Element lookup records:
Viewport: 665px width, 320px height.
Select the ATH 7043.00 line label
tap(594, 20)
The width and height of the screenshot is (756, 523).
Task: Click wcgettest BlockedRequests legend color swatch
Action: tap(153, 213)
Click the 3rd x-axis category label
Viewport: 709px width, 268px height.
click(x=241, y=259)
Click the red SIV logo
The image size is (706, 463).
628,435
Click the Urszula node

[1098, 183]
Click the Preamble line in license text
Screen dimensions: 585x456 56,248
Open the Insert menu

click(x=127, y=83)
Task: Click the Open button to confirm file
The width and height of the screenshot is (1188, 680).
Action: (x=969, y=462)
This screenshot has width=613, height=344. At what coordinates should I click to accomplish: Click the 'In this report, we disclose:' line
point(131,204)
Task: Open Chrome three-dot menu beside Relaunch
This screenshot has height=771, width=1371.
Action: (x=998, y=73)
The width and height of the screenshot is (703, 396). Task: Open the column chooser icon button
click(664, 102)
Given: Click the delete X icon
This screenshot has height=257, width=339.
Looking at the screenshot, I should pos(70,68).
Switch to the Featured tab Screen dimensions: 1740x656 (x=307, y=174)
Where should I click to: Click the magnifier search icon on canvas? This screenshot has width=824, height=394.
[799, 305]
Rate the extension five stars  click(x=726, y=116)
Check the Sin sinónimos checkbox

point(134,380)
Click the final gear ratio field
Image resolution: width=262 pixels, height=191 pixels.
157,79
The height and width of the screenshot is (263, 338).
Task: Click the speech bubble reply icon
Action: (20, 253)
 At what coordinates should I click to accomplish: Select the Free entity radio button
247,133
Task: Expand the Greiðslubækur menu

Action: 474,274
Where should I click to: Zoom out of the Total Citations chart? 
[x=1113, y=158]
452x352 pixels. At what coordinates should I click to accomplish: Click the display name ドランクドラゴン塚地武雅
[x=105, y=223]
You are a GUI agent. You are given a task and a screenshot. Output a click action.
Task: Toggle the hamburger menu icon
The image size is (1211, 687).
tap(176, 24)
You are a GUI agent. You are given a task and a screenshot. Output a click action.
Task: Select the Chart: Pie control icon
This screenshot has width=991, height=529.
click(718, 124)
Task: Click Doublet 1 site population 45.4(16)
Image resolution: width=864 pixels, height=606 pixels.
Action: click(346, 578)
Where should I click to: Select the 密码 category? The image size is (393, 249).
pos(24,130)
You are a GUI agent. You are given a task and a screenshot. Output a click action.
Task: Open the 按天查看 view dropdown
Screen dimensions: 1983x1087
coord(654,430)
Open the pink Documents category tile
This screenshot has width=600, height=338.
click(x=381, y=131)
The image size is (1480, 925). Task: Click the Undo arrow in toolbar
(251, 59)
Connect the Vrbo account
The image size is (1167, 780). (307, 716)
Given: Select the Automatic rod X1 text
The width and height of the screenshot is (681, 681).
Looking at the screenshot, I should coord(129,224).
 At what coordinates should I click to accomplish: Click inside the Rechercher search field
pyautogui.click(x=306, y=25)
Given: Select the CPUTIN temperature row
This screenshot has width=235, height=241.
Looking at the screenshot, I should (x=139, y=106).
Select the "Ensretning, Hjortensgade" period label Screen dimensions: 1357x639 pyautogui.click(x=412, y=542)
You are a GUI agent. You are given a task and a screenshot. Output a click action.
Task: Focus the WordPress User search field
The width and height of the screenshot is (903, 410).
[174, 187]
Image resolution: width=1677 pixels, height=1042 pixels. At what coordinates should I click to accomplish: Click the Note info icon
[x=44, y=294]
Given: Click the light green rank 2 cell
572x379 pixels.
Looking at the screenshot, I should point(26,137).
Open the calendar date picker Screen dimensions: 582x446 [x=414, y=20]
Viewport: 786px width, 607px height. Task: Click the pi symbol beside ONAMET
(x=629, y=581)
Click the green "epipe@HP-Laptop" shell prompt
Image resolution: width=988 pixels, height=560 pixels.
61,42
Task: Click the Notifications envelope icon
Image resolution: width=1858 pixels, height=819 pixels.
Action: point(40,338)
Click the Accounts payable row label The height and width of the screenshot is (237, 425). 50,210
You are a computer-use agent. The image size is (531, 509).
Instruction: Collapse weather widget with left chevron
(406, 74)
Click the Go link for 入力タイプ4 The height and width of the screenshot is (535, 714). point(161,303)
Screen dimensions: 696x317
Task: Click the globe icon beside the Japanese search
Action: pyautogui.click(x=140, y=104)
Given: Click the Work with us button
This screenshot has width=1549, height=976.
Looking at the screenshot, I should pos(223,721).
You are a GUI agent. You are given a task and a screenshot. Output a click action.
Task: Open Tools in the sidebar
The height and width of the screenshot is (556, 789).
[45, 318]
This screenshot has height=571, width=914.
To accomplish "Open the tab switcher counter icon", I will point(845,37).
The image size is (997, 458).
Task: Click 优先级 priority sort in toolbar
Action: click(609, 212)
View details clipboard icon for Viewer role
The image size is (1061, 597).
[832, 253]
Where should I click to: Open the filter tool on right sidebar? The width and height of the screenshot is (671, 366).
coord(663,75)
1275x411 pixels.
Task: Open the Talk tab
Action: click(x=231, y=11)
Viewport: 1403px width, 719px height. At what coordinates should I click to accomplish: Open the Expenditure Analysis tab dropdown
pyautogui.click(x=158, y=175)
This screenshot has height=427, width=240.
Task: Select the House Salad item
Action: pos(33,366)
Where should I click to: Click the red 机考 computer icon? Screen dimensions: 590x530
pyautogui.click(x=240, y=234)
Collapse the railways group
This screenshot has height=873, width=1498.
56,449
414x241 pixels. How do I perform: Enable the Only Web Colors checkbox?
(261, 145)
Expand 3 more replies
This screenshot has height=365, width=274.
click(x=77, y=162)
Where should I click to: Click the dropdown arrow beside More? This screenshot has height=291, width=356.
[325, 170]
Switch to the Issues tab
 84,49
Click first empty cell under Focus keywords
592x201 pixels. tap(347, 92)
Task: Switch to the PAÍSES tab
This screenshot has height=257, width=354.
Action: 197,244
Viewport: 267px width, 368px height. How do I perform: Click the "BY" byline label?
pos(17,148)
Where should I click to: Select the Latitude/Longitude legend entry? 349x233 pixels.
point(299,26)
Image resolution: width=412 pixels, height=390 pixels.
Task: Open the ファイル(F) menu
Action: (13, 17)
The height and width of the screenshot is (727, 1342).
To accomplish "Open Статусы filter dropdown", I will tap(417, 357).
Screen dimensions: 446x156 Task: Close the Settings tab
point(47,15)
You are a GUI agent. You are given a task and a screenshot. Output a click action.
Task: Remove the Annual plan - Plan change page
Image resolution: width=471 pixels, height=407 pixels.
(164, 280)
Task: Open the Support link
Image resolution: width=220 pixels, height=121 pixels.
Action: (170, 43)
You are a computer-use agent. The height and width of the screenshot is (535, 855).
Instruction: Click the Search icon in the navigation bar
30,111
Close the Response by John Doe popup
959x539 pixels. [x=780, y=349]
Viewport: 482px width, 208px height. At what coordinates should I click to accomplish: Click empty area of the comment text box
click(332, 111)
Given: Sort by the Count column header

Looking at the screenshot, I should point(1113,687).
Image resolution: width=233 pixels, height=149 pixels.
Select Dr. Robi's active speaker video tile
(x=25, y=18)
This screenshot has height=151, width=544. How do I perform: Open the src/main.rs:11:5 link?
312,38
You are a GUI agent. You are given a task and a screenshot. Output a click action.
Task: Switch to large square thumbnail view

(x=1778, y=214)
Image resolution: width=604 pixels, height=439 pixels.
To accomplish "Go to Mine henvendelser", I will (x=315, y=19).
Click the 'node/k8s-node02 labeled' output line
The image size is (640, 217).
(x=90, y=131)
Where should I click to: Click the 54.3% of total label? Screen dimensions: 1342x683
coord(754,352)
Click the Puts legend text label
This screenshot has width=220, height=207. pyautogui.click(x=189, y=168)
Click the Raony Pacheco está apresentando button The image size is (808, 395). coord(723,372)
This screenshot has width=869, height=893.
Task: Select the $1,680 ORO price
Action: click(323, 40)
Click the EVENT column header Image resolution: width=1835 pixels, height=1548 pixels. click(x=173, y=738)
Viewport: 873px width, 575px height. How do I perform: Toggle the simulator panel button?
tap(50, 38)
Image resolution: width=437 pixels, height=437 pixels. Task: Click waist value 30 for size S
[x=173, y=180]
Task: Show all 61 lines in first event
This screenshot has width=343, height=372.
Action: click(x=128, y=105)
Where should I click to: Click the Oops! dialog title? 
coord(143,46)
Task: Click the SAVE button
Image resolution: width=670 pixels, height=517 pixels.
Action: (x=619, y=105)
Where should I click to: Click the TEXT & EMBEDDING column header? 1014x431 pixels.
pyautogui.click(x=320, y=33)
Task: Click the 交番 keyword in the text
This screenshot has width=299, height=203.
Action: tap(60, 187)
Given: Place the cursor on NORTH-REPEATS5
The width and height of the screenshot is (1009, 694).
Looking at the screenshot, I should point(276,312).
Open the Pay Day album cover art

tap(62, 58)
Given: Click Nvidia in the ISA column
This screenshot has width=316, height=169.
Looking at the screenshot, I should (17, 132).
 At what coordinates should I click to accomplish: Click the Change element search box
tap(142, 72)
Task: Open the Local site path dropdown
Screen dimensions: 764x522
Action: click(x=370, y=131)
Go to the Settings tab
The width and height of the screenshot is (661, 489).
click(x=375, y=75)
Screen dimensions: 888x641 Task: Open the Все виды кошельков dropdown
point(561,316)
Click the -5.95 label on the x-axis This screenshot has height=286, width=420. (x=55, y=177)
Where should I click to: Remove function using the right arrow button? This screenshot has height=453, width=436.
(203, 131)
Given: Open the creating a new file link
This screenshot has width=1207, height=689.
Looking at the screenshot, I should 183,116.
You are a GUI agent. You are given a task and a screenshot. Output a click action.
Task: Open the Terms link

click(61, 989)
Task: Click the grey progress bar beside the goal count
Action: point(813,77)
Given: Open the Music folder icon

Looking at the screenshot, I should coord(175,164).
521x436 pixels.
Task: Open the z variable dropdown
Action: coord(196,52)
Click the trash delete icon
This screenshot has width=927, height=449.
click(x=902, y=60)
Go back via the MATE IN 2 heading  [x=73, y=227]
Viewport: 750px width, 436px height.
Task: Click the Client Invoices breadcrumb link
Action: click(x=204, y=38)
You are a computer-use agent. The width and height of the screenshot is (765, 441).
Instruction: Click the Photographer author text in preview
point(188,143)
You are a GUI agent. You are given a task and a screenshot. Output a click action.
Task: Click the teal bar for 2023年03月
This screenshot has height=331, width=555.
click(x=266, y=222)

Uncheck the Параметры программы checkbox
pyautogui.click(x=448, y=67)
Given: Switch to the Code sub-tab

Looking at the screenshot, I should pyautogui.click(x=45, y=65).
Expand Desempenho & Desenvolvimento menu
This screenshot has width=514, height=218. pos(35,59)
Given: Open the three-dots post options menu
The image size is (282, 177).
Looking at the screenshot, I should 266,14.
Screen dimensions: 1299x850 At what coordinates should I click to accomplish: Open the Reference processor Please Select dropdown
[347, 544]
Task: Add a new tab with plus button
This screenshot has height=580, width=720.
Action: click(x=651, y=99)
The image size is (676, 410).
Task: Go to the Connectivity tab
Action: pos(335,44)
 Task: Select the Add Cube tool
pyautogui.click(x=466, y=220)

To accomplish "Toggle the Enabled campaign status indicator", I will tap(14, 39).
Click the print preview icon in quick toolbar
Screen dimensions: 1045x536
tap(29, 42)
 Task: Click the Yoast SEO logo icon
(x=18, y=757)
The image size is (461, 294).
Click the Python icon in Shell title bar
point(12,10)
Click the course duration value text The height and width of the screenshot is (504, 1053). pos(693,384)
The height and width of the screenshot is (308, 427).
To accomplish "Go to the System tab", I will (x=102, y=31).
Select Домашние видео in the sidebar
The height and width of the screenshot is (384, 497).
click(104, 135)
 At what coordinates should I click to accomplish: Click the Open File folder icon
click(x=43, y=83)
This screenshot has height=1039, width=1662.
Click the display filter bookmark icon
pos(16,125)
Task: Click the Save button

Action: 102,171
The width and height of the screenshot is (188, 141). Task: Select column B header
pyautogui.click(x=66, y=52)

◆ **WHAT YOU ARE ASKED TO DO**
Rewrite the lines from the one containing "1357x639 pyautogui.click(x=412, y=542)" through the one containing "(x=629, y=581)", with "Screen dimensions" changed to "Display size" and nothing else altered.

◆ **ANSWER TO THE TASK**
Select the "Ensretning, Hjortensgade" period label Display size: 1357x639 pyautogui.click(x=412, y=542)
You are a GUI agent. You are given a task and a screenshot. Output a click action.
Task: Focus the WordPress User search field
The width and height of the screenshot is (903, 410).
[174, 187]
Image resolution: width=1677 pixels, height=1042 pixels. At what coordinates should I click to accomplish: Click the Note info icon
[x=44, y=294]
Given: Click the light green rank 2 cell
572x379 pixels.
Looking at the screenshot, I should point(26,137).
Open the calendar date picker Display size: 582x446 [x=414, y=20]
Viewport: 786px width, 607px height. Task: Click the pi symbol beside ONAMET
(x=629, y=581)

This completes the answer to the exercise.